Gegenseitiges Verstehen und Verständigung
In ihrer Reportage „Ein Land, zwei Welten“ erzählt Marina Klimchuk von zwei Frauen aus der Ukraine, die im selben Bus nach Deutschland fliehen. Sie freunden sich hier an, bis sie merken, wie unterschiedlich sie ihre Heimat sehen. Mit der feinfühlig und behutsam erzählten Geschichte beleuchtet die Autorin einen Aspekt, der in der medialen Berichterstattung über den Krieg in der Ukraine und seine Auswirkungen kaum wahrgenommen wird. Sie stellt das vom Krieg heimgesuchte Land in einer bisher nicht bekannten Tiefe vor. Ein Land, das gespalten ist und dessen innere Zerrissenheit auch ins Fluchtland getragen wird. Damit wirft der Beitrag implizit die Frage auf, wie damit umgegangen wird, wenn die Waffen eines Tages schweigen. Dabei polarisiert er nicht, sondern eröffnet nach Überzeugung der Jury vielmehr Horizonte für ein gegenseitiges Verstehen und zur Verständigung.
Auf emotionaler Tour mit einer Dorfkrankenschwester
Der Radiobeitrag „Meine Mutter, die Dorfkrankenschwester“ schildert den Alltag einer Gemeindekrankenschwester, die seit mehr als 30 Jahren alte und kranke Menschen zuhause in der Region Hohenlohe pflegt. Sie liebt und lebt ihren Job, auch wenn sie ständig gegen den Zeitdruck ankämpfen muss. Was das mit ihr macht, erzählt eindrücklich ihr Sohn Jonas Weyrosta, der seine Mutter einen Arbeitstag lang mit dem Aufnahmegerät begleitet hat. Enorm einfühlsam gegenüber seiner Mutter wie auch gegenüber ihren Patienten und Patientinnen, wirft der Reporter Weyrosta mit seinem Hörstück ein überraschend neues Schlaglicht auf ein altbekanntes Thema. Mit seiner überzeugenden Herangehensweise schafft er es, die Radiohörer gleichsam auf die Tour mitzunehmen und sie emotional an den beglückenden, aber auch belastenden Erfahrungen seiner Mutter, der Dorfkrankenschwester, teilnehmen zu lassen.

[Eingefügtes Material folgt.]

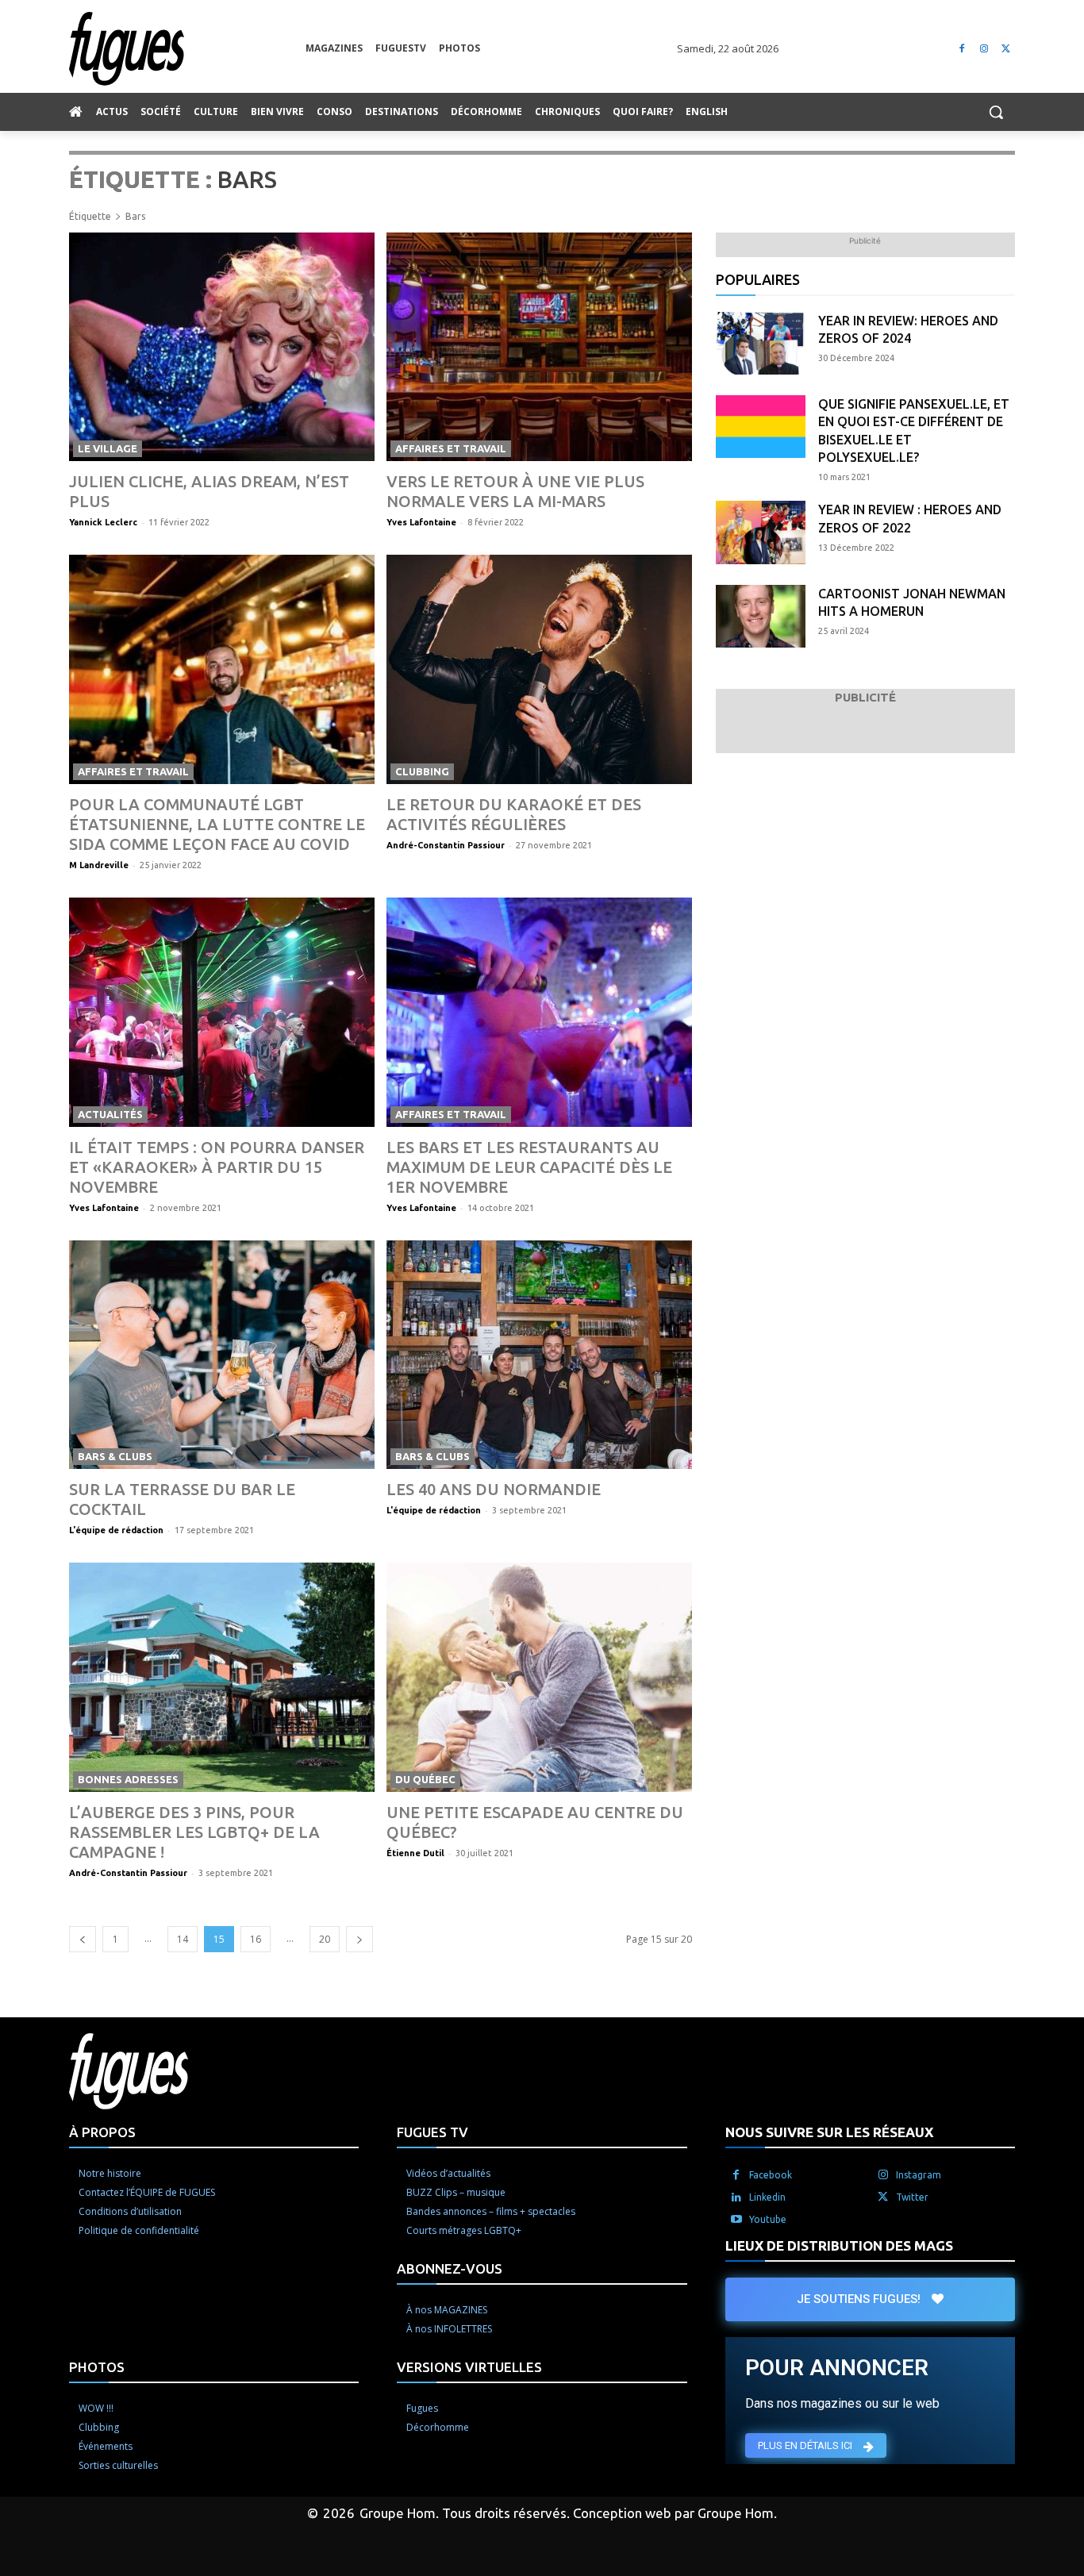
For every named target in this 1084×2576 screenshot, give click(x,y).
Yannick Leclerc (103, 522)
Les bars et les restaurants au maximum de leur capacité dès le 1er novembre (529, 1167)
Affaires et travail (450, 448)
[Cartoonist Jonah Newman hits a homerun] (760, 616)
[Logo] (187, 49)
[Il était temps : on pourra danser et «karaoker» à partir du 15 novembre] (222, 1012)
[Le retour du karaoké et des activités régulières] (539, 669)
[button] (996, 112)
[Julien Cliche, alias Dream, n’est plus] (222, 347)
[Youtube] (736, 2220)
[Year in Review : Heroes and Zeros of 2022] (760, 532)
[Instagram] (983, 49)
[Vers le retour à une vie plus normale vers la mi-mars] (539, 347)
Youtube (767, 2219)
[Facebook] (962, 49)
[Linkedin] (736, 2197)
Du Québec (425, 1779)
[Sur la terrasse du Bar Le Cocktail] (222, 1355)
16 (255, 1939)
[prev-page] (82, 1939)
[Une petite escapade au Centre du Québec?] (539, 1677)
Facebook (770, 2175)
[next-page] (359, 1939)
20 (324, 1939)
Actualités (110, 1114)
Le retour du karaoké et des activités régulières (513, 814)
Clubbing (422, 771)
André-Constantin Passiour (445, 845)
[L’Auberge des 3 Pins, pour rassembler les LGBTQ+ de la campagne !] (222, 1677)
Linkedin (767, 2197)
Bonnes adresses (128, 1779)
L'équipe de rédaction (116, 1530)
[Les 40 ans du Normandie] (539, 1355)
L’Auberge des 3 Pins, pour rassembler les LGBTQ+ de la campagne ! (194, 1832)
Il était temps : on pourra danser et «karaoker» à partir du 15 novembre (216, 1167)
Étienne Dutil (415, 1853)
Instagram (918, 2175)
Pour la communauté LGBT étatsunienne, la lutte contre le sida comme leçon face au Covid (217, 824)
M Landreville (99, 865)
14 (182, 1939)
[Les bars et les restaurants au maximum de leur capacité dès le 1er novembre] (539, 1012)
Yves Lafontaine (421, 522)
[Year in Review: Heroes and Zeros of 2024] (760, 343)
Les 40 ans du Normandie (493, 1489)
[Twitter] (1006, 49)
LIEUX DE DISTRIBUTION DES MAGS (839, 2245)
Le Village (107, 448)
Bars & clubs (115, 1456)
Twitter (912, 2197)
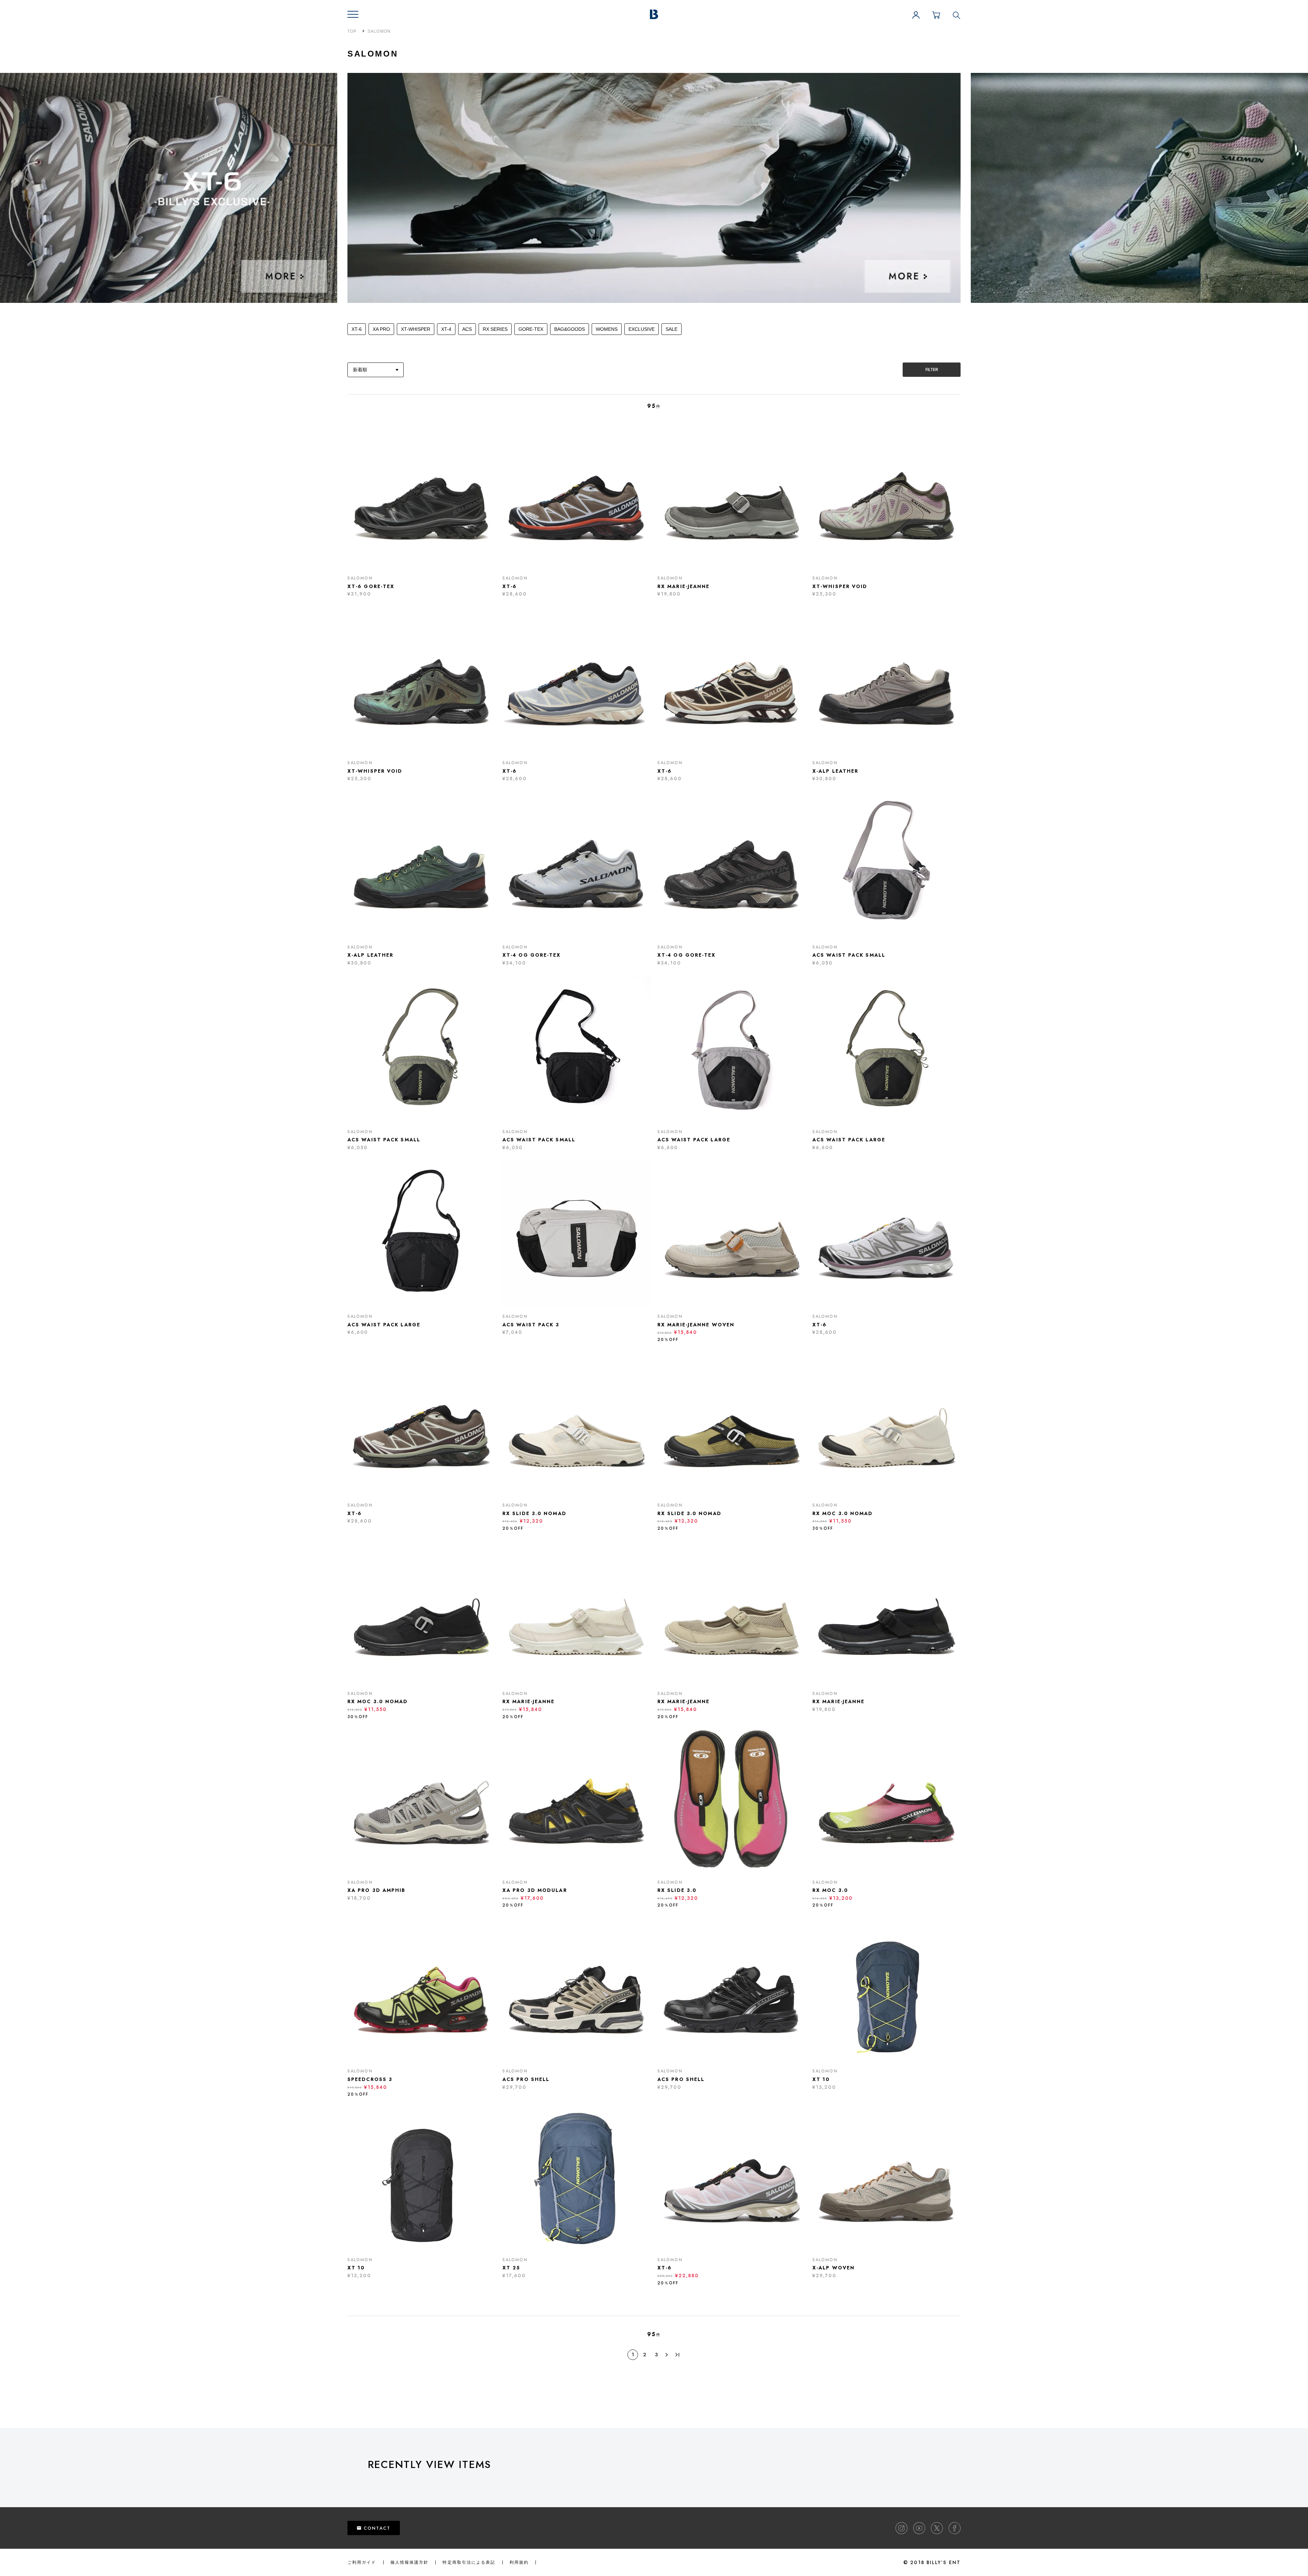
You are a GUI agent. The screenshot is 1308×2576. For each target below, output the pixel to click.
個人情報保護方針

Die Solidarität in der Not sichtbar gemacht
In ihrem Film „Machen statt warten – Menschen von der Straße helfen sich selbst“ schildern Uwe Kassai und Susanne Böhm imponierend, wie obdachlose Menschen in Stuttgart und Köln ihr Schicksal in die eigene Hand nehmen, wenn Gesellschaft und Soziale Arbeit versagen. Mit welcher Energie, mit welchem Einsatz und auch mit welchem Erfolg sie das rund um „Harrys Bude“ und den „Paule Club“ in Stuttgart oder mit dem Projekt OmZ (Obdachlose mit Zukunft) in Köln tun, das erzählen die beiden Filmemacher sehr lebendig und anschaulich. Auf Augenhöhe mit ihren Protagonistinnen und Protagonisten erleben die Zuschauer unaufdringlich und zugleich sehr ansprechend quasi mit, wie Menschen am Rande der Gesellschaft Selbstwirksamkeit entfalten und erfahren. Und wie sie damit der Gesellschaft berührend und sympathisch zeigen: Es gibt eine beeindruckende Solidarität in der Not.
Mit ihrem Beitrag „Soziale Ungleichheit hat viele Gesichter“ schafft es Daniela Biehl auf originelle Weise, das politische Schlagwort von der sozialen Gerechtigkeit sehr konkret werden zu lassen. Zum internationalen Tag der sozialen Gerechtigkeit hat sie viele Menschen zu Wort kommen lassen, die ihre teilweise sehr unterschiedliche Sicht der Dinge dazu sehr authentisch zu Protokoll geben. Mit dieser tollen Idee, so die Jury, gelingt es der Journalistin deutlich zu machen: Ob es Armut, Inklusion, Bildungsgerechtigkeit, die Rente, um Steuern, den Mindestlohn, an den angespannten Wohnungsmarkt oder die Klimapolitik geht – direkt oder indirekt sind das alles Fragen von Ungleichheit und Gerechtigkeit.